Our success in RCM can be attributable to all members of our team working toward fulfilling our mission to “improve lives and build stronger communities through better health”. Each colleague understands the immense responsibility of being a representative of Memorial, and advocates for patients facing their darkest hours. There are many analogies that are used to describe RCM. From comparing revenue processes to a factory production line or an orchestra playing Beethoven’s 5th symphony piece, the similarity in all of these analogies is the need for every colleague and department to work together flawlessly to navigate an extremely complex system in order to work efficiently.

The difference about Memorial Health is that our leaders and colleagues within our revenue cycle systems have the humility and willingness to not only “lean in” but to utilize technology to improve processes. We do this to not only better our processes, deliver a better patient experience, or generate more return through collections, but because it is the right thing to do for our communities.

While we here at Memorial feel we have strong leaders, team and culture, there are several complexities we are contending with in our markets.

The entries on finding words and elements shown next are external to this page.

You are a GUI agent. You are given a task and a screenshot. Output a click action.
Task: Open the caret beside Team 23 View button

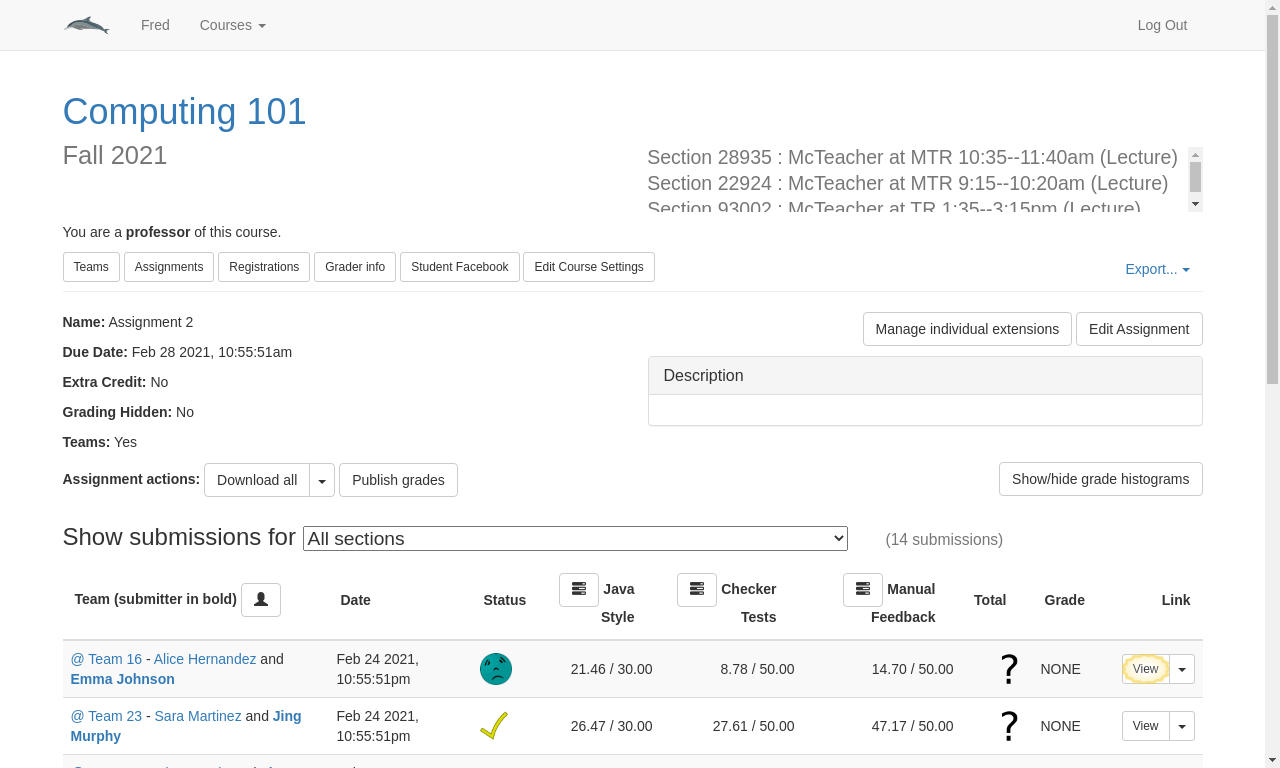pos(1182,726)
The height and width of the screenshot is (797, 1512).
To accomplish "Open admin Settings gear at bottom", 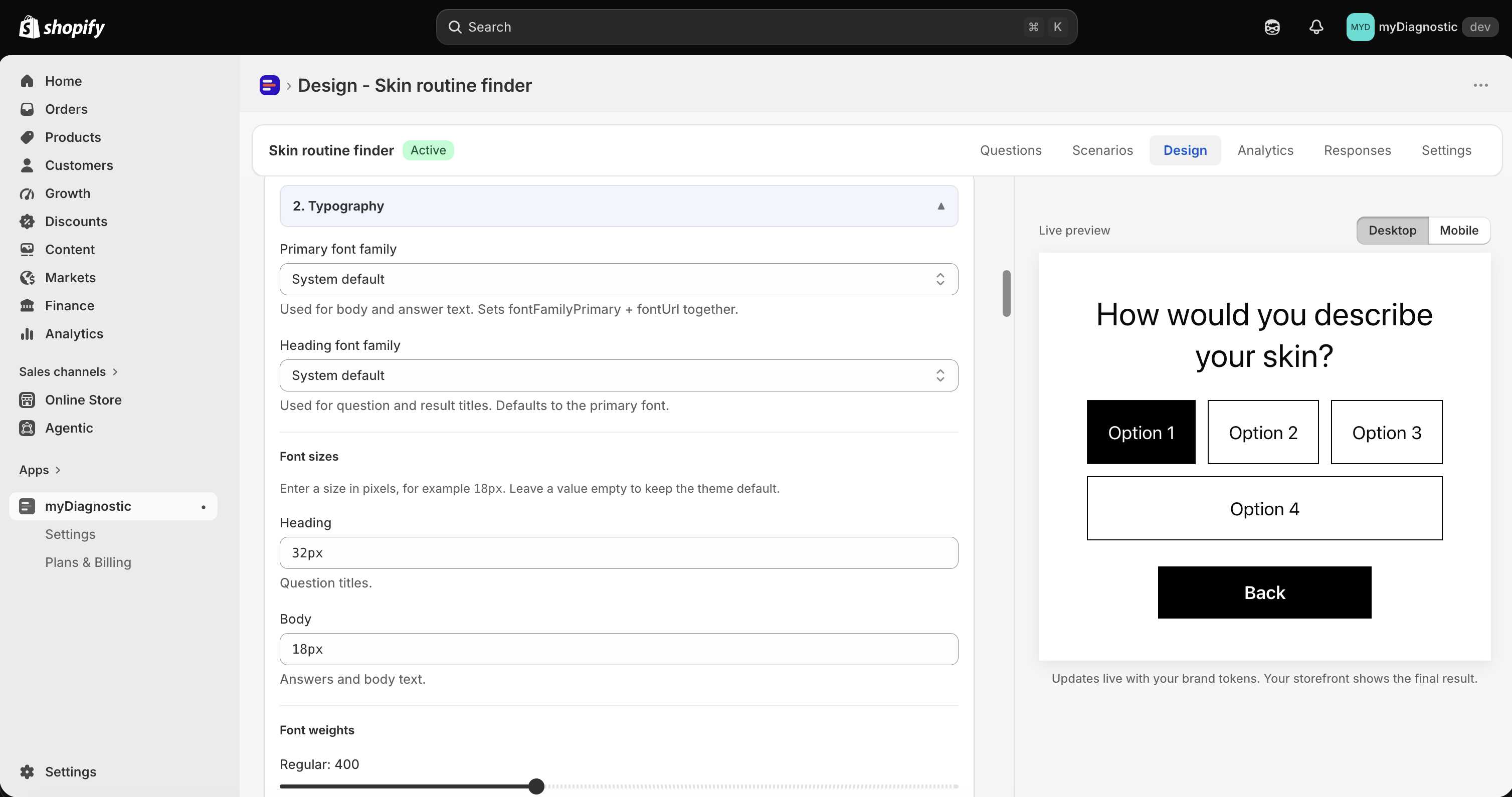I will [70, 771].
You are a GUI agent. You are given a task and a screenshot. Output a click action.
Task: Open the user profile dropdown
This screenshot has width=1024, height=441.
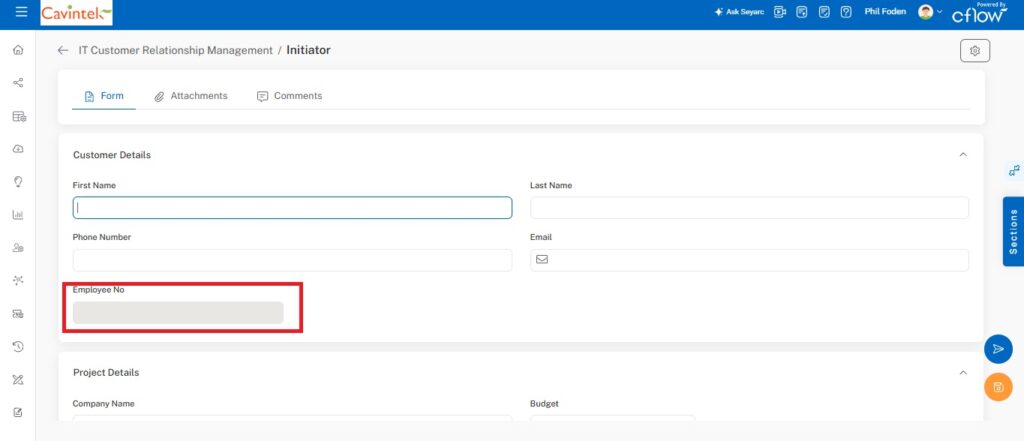pos(930,12)
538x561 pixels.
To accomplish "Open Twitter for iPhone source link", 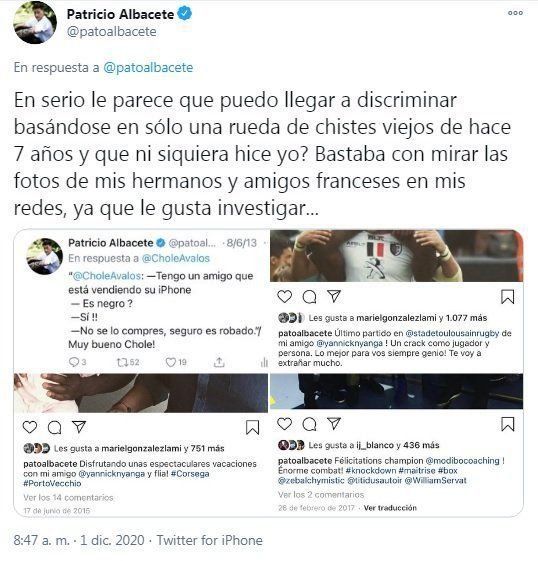I will pos(210,540).
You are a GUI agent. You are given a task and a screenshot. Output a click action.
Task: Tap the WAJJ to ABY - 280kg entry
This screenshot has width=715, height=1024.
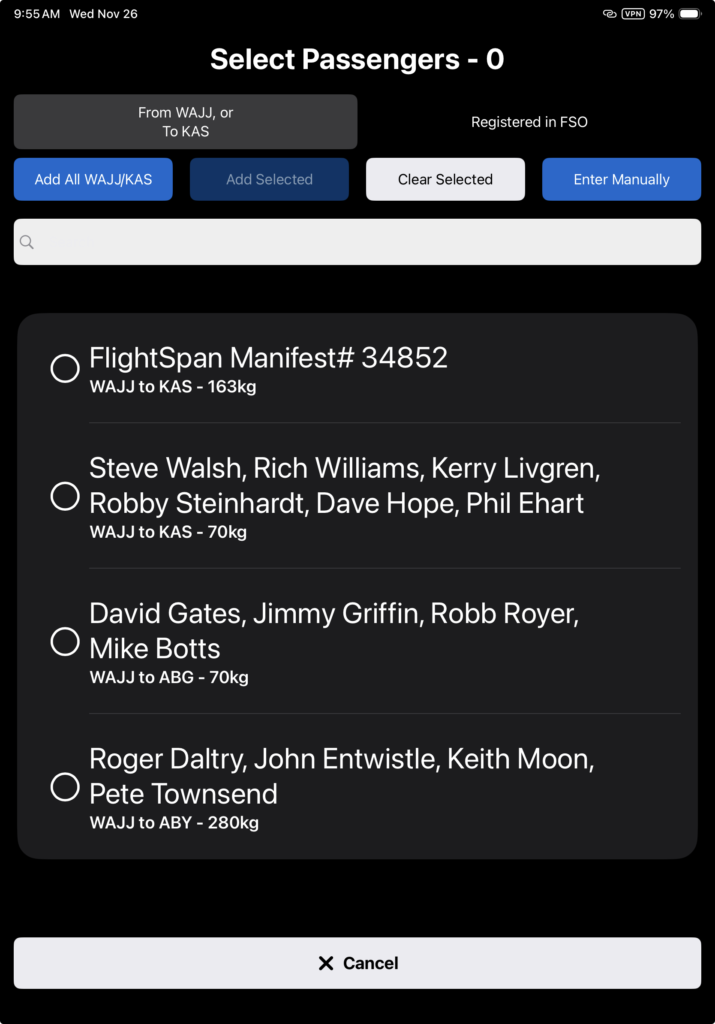coord(174,823)
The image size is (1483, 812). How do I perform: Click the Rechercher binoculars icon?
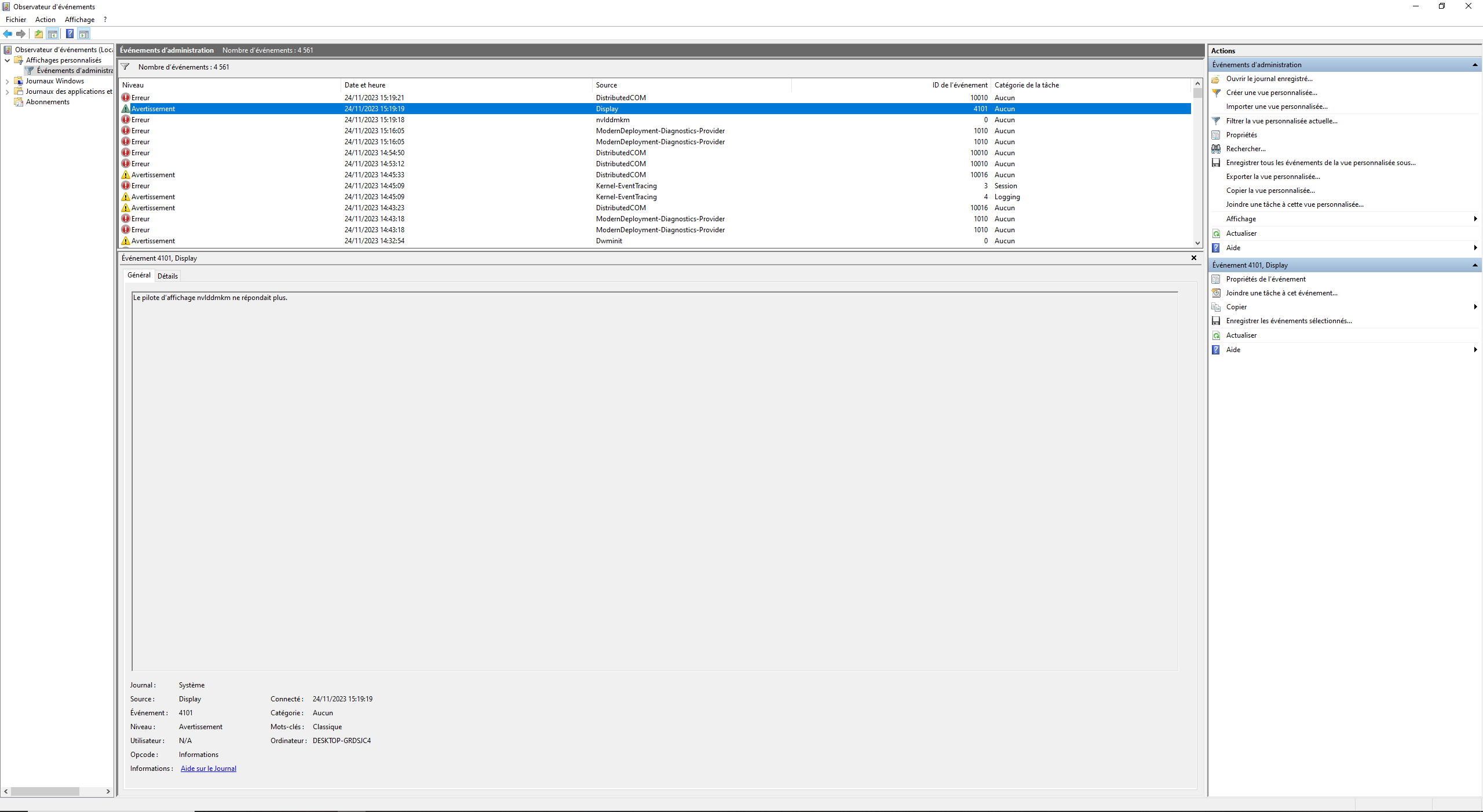[1216, 149]
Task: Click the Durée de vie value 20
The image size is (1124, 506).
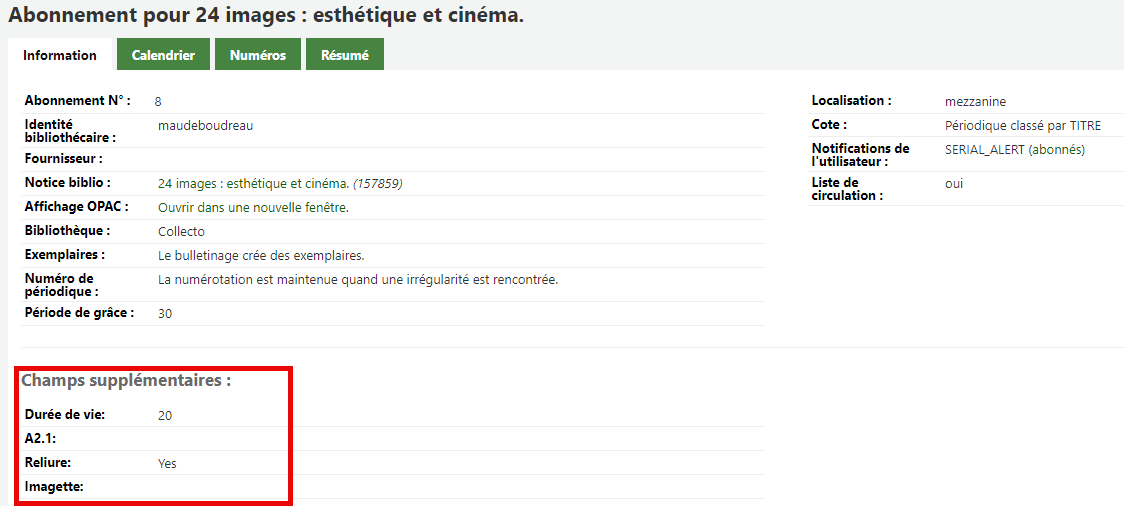Action: click(165, 416)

The predominant stressor we face is the increase in the time and resources it takes to manage all aspects of the revenue cycle process. From disputing level-of-care payor denials on the pre-bill side to challenging payor policies and procedures, the cost to collect has exponentially increased over the last few years. The role of both technology and relationships is the strategy we have deployed to combat these stressors.

At Memorial Health, relationships matter. Whether it’s the relationship with our patients, providers, colleagues or payors, our respect for developing these relationships over time is an important tool in our toolbox to combat increasing revenue cycle complexities. At all spectrums within our revenue cycle teams, the value of these longstanding relationships allows to work through revenue cycle barriers through thoughtful, concentrated and transparent dialogue.

On the technology side, Memorial Health is always looking for opportunities to utilize technology to improve our RCM capabilities. This includes reviewing the latest trends within the industry, third-party vendor product offerings or improvements within our Cerner enterprise infrastructure. Especially poignant in RCM is the role of automation, API’s or AI-based functions that can help alleviate repetitive tasks experienced by our revenue cycle colleagues. While this is a newly forming capability within RCM, we understand that technology is evolving and will likely be a key part of our strategic vision as we continue our “One Memorial” systemization strategy.

In closing, we here at Memorial are committed to our “One Memorial” systemization journey. This is an exciting time for all of us in RCM to continue to improve our capabilities in order to improve the health of the people and communities we serve.